The legendary Paul McCartney has admitted this Tuesday that they resorted to the Artificial intelligence (IA) to specify an unprecedented theme of the Beatleswhich includes the voice of John Lennon.
Speaking to the “Today” program of the BBCMcCartney, 80, said the technology was used to “pull” Lennon’s voice from an old “demo.”
Correction:
It should say ‘Let It Be’ album in the video above.
—BBC Radio 4 Today (@BBCr4today) June 13, 2023
McCartney calls it “the last song by The Beatles” and the producers used AI to “free” John Lennon’s voice from a “demo” recorded at the piano in his New York apartment.
Yoko Ono, Lennon’s widow, handed it over to McCartney a year ago. It was one of several songs contained on a cassette labeled “For Paul” that Lennon produced shortly before his death.
Two of those songs, “Free As A Bird” and “Real Love,” were isolated, completed and released in 1995 and 1996, marking the first “new” material to be released from The Beatles in 25 years, the report notes.
According to BBC it is likely a Lennon composition called “Now and Then”, dating from 1978.
A love song
The band had already attempted to record “Now And Then,” an apologetic love song typical of Lennon’s later career, but the project was quickly scrapped.
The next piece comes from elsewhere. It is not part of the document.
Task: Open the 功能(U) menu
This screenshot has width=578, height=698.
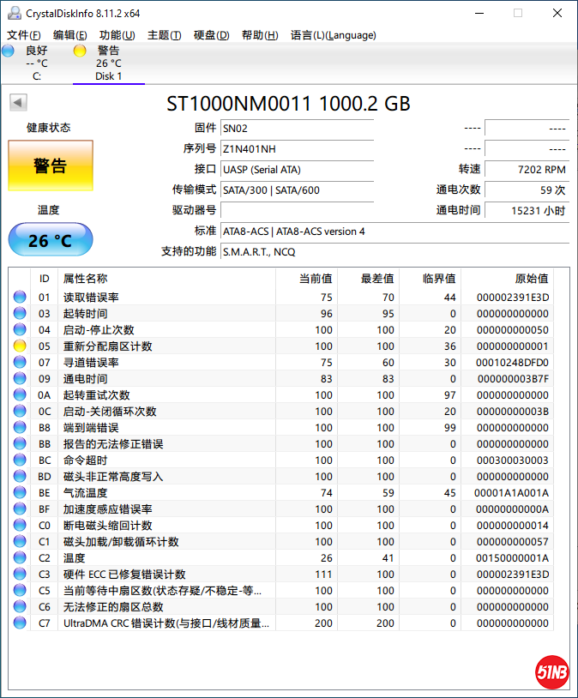Action: click(117, 35)
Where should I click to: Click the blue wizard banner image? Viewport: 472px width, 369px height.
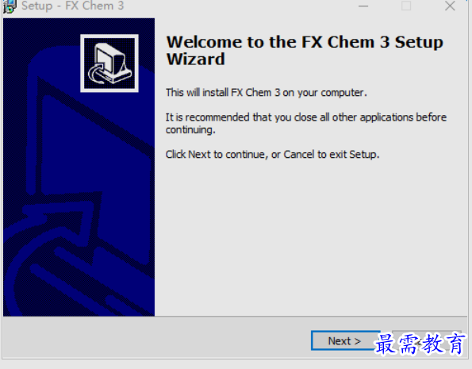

McCartney revealed that George Harrison had considered this issue “garbage” and had refused to work with her. “It didn’t have a good title and it needed more work, but it was a beautiful verse that John sang,” he then told him. Q Magazine.
“George didn’t like it. The Beatles, being Democrats, we didn’t do it.”
Now, this new work is just finished “and will be released this year,” explained the former member of the “fab four” of Liverpool.
The Beatles and AI
But the BBC remember that in the documentary get back, by Peter Jackson, focused on reflecting the last sessions of The Beatles before they broke up, dabbled in the use of AI.
So the dialogue editor, Emile de Rey, trained the computers to recognize the voices of the four Beatles, isolate them from background noise and create a “clean” sound.
The same process allowed McCartney to do a “duet” with Lennon on his recent tour and create new surround-sound mixes of The Beatles’ Revolver album last year.
“Jackson was able to get John’s voice off a small cassette. We had his voice and a piano and we could separate them with the AI,” McCartney said.
“On this latest recording of The Beatles, we took John’s voice and got it pure through AI. We were then able to mix it, as is normally done. This gives you some freedom.”
Despite everything, the AI…
“It’s a little scary but it’s exciting, because it’s the future. We’ll have to see where it takes us,” McCartney said, referring to the use of Artificial Intelligence.
“I don’t surf the internet much, but people say to me, ‘Oh yeah, there’s a track where John sings my songs,’ and it’s just because of the AI, you know?” he said.
McCartney spoke about these issues ahead of an exhibition of his photographs that will be open to the public later this month at the National Portrait Gallery From london.
? 1964: Eyes of the Storm ?
Photographs and Reflections by Paul McCartney
Out now!take a look inside #EyesOfTheStorm and find your copy here: https://t.co/CDhNTSvjez pic.twitter.com/yWbpbs9cFy
—Paul McCartney (@PaulMcCartney) June 13, 2023
Titled “Eyes of the Storm,” the exhibition features portraits taken by McCartney with his own camera between December 1963 and February 1964, when the Beatles were catapulted to fame.
The images taken by McCartney capture numerous intimate moments of the band members, and offer a unique look at the environment, the personality and the way in which the musicians perceived the phenomenon of “beatlemania” that was growing.